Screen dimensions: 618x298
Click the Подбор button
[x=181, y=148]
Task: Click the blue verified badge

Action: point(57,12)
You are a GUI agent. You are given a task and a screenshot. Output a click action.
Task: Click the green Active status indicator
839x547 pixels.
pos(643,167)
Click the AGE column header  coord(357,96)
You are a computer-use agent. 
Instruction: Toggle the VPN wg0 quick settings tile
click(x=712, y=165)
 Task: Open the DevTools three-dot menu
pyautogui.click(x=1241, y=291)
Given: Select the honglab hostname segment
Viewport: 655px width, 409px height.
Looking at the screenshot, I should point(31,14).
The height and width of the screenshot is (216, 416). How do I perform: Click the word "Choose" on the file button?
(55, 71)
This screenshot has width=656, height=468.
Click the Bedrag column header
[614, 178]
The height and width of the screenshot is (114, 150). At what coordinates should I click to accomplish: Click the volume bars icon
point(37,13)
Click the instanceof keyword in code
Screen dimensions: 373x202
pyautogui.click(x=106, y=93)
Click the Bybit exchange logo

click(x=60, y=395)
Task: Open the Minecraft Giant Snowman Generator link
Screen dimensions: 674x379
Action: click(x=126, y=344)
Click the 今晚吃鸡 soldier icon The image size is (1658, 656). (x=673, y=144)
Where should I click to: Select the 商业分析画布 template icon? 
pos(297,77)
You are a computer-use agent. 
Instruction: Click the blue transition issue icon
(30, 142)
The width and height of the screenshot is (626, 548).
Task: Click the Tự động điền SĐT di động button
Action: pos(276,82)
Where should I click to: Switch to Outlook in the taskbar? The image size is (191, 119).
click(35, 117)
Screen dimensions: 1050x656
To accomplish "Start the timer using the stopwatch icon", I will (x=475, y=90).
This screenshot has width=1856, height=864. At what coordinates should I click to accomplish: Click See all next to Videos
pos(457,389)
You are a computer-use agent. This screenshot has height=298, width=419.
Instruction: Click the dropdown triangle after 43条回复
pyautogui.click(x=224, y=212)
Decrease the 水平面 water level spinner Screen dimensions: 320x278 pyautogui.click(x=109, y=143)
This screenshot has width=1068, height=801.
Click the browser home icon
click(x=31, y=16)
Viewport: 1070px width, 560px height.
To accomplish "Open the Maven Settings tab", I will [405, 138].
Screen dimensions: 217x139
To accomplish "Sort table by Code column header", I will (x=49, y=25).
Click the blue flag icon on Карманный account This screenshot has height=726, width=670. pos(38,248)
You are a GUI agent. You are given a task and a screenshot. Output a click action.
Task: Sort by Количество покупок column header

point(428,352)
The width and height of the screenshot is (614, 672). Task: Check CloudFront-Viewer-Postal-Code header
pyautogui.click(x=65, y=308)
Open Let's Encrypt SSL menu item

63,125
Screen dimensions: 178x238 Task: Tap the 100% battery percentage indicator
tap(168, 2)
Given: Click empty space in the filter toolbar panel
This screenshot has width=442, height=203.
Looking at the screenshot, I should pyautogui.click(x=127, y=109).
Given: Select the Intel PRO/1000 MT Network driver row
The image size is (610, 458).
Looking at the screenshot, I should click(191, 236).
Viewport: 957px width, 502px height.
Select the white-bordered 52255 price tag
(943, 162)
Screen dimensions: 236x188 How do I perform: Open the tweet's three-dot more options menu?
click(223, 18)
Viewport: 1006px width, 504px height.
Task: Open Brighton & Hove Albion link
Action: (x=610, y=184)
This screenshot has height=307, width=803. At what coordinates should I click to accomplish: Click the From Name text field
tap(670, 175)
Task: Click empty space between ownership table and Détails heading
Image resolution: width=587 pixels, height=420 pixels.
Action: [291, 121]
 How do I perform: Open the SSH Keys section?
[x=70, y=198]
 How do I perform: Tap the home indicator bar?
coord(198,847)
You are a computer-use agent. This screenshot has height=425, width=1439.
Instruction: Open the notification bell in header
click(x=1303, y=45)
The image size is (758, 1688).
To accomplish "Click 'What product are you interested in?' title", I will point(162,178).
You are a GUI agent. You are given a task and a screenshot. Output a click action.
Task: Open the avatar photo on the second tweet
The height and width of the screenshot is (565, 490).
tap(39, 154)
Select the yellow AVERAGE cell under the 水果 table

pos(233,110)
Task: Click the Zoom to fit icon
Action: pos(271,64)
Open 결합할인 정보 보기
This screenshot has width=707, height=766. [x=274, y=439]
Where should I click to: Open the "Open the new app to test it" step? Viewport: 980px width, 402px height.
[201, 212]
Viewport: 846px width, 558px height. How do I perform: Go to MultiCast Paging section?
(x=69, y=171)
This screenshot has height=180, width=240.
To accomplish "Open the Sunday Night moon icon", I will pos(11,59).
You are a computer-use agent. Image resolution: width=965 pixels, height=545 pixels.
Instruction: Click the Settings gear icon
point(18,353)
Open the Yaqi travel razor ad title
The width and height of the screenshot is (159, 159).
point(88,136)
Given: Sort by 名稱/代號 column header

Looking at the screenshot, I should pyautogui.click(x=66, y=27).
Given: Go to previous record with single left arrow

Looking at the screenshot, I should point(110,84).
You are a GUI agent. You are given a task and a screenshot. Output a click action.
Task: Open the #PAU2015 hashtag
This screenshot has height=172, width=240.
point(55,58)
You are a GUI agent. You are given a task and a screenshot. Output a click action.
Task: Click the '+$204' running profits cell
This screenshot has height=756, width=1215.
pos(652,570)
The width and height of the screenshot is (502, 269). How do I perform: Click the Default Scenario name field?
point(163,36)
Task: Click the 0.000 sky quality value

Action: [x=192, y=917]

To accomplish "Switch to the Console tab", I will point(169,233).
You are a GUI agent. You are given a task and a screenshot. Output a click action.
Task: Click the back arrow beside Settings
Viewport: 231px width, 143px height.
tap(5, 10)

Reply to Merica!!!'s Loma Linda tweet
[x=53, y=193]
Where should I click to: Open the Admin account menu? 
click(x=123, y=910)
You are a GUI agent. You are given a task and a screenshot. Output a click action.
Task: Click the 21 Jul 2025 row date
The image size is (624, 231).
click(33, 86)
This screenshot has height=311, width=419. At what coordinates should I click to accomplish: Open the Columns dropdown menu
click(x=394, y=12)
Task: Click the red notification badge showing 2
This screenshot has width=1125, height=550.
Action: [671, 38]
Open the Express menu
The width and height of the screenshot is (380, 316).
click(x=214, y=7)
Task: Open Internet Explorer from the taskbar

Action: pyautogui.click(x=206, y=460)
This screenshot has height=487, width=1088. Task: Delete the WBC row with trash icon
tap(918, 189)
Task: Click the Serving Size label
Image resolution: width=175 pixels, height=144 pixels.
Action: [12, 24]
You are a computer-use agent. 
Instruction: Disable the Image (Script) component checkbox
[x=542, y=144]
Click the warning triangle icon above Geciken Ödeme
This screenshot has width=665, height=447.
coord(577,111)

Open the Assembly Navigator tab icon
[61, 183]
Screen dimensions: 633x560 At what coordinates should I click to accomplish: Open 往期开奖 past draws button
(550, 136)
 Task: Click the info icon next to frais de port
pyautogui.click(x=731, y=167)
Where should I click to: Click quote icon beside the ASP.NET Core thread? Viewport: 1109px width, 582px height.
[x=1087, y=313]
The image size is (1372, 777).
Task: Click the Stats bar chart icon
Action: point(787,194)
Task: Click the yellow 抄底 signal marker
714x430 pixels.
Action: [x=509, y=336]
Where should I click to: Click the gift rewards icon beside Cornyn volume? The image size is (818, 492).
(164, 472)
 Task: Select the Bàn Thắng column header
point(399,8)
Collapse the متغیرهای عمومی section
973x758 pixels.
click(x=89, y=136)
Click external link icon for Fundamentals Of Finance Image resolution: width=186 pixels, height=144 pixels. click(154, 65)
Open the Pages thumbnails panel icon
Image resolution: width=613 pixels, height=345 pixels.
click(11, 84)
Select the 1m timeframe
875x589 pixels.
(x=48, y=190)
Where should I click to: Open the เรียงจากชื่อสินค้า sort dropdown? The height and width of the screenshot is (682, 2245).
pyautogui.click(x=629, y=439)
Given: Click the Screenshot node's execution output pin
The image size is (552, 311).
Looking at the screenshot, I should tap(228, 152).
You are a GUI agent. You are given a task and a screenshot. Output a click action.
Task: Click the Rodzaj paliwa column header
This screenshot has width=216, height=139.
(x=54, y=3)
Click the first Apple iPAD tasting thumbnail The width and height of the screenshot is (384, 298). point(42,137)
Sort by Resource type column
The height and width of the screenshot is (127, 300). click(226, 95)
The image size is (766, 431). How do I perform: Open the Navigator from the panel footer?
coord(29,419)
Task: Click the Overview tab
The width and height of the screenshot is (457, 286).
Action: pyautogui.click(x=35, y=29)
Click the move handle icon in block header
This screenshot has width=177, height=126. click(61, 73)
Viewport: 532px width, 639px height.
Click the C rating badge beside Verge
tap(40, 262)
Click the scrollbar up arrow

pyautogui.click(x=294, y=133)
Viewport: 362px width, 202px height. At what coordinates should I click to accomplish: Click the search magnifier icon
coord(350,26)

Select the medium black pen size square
# # # # #
● WHAT THE TASK ASKS
Copy out each line of the material above that holds the word "empty".

● OUTPUT FOR THIS TASK
Given: Click empty space in the filter toolbar panel
Task: Click empty space between ownership table and Détails heading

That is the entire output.